My advice would be to stop what you are doing and read up a bit. This code is highly insecure for many reasons:

• SQL injections are trivial to exploit because you are not using parameterized queries (try adding some single quotes in your textbox fields and your code will quickly crash)
• lack of sanitization of user input
• file uploads are very dangerous, you are not even checking properly that a file is indeed uploaded, the file extension etc so an attacker could easily upload a PHP shell and take control of your server
• what happens if an attacker tampers with the file name and injects '../../../', slashes, or null bytes ? You are wrongly assuming that the files will always go the uploads folder and that someone cannot circumvent your code.

Here is some useful reading:

• Wordfence: 2.5: How to Prevent File Upload Vulnerabilities
• How to securely upload files with PHP?

But those resources do not cover all possible scenarios. This is just a start.

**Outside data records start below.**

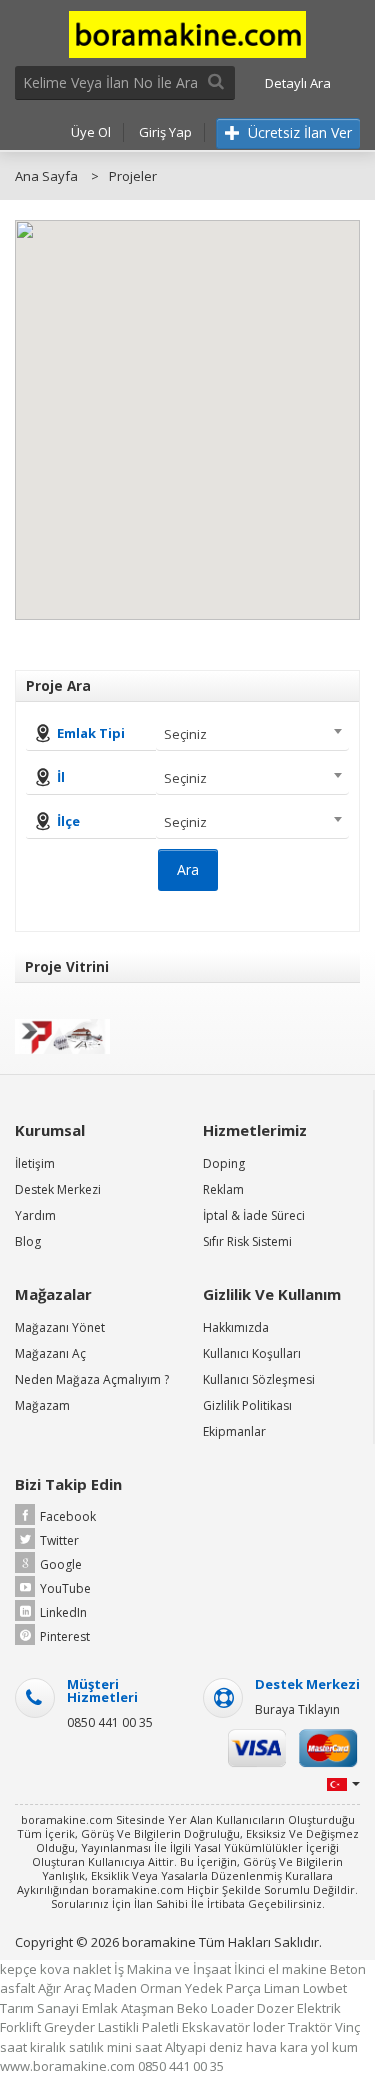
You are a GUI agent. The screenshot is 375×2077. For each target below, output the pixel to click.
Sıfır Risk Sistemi (247, 1241)
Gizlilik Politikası (247, 1405)
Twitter (59, 1540)
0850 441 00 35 (110, 1722)
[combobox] (252, 734)
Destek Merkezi (58, 1189)
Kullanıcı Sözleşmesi (259, 1379)
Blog (28, 1241)
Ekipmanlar (234, 1431)
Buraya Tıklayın (297, 1709)
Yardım (35, 1215)
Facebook (68, 1516)
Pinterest (65, 1636)
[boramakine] (187, 34)
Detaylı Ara (298, 83)
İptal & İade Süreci (254, 1215)
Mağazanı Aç (50, 1353)
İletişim (35, 1163)
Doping (224, 1163)
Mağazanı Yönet (60, 1327)
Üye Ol (91, 132)
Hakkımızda (236, 1327)
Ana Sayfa (46, 176)
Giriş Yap (165, 132)
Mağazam (42, 1405)
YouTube (65, 1588)
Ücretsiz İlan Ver (298, 132)
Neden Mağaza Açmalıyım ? (92, 1379)
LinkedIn (63, 1612)
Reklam (223, 1189)
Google (61, 1564)
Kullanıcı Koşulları (252, 1353)
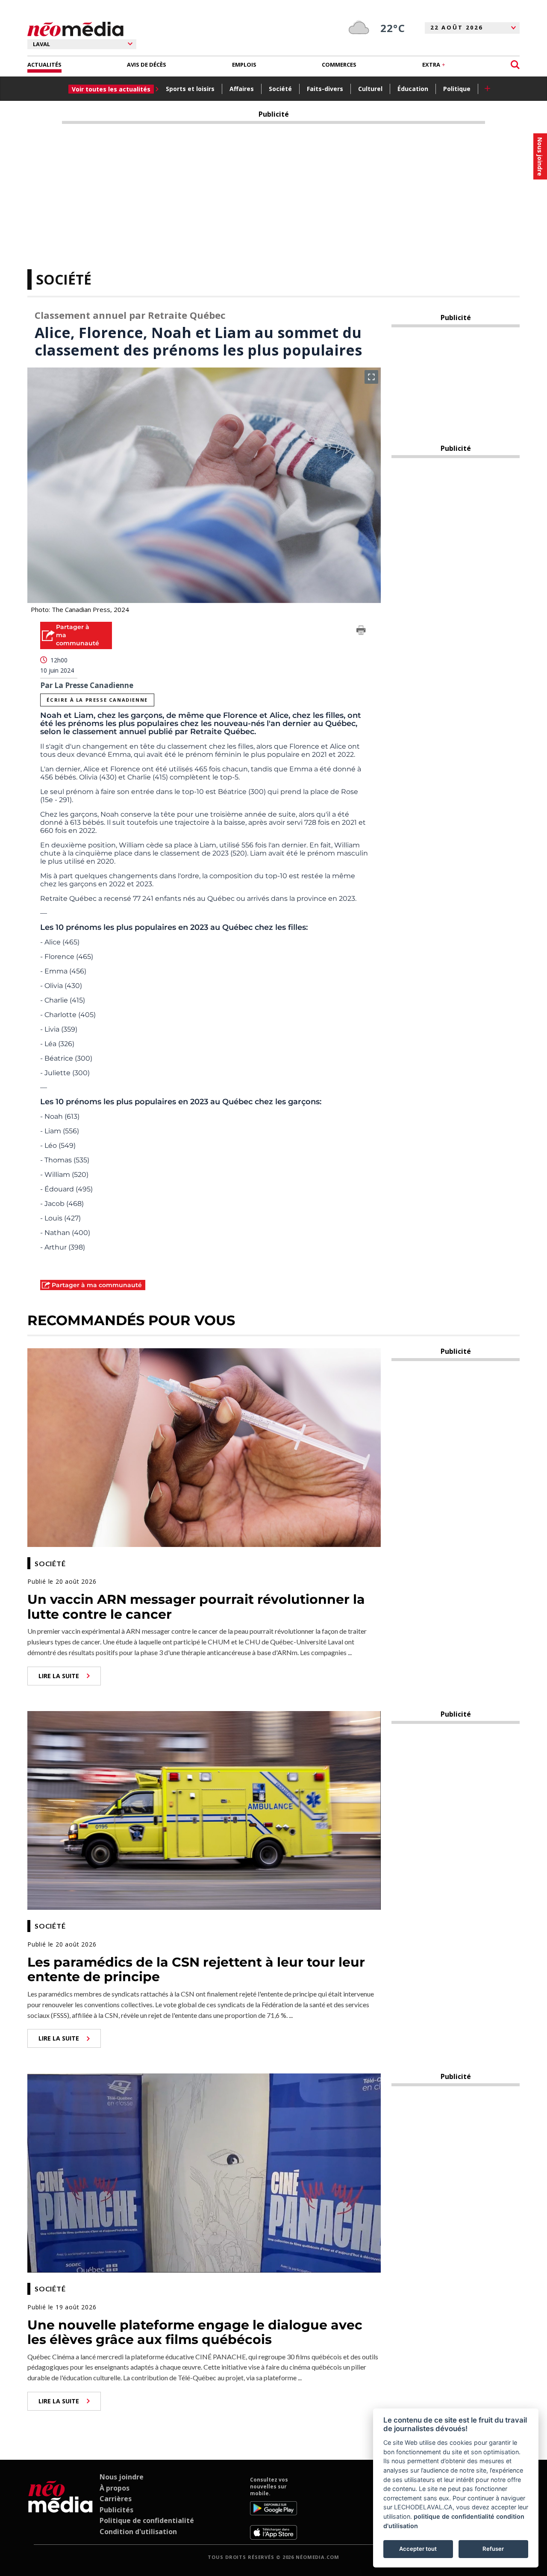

Rather than reinvent the wheel I would suggest that you use existing third-party libraries. There is plenty of open-source code that is proven and free.

Or better yet, use a real development framework. This kind of coding is how PHP applications were done 10 or 15 years ago. Nowadays developers use frameworks, to speed up development, reuse code and also avoid the common pitfalls and security vulnerabilities.

If you put this code on a server exposed to the Internet, you will get hacked in no time.

Also, one should normally not be allowed to overwrite an existing image. What I would do is save the record first, retrieve the unique ID and then rename the image with that unique ID in the file name. For example, if the record is saved with ID 135244, simply save the image as 135244.jpg.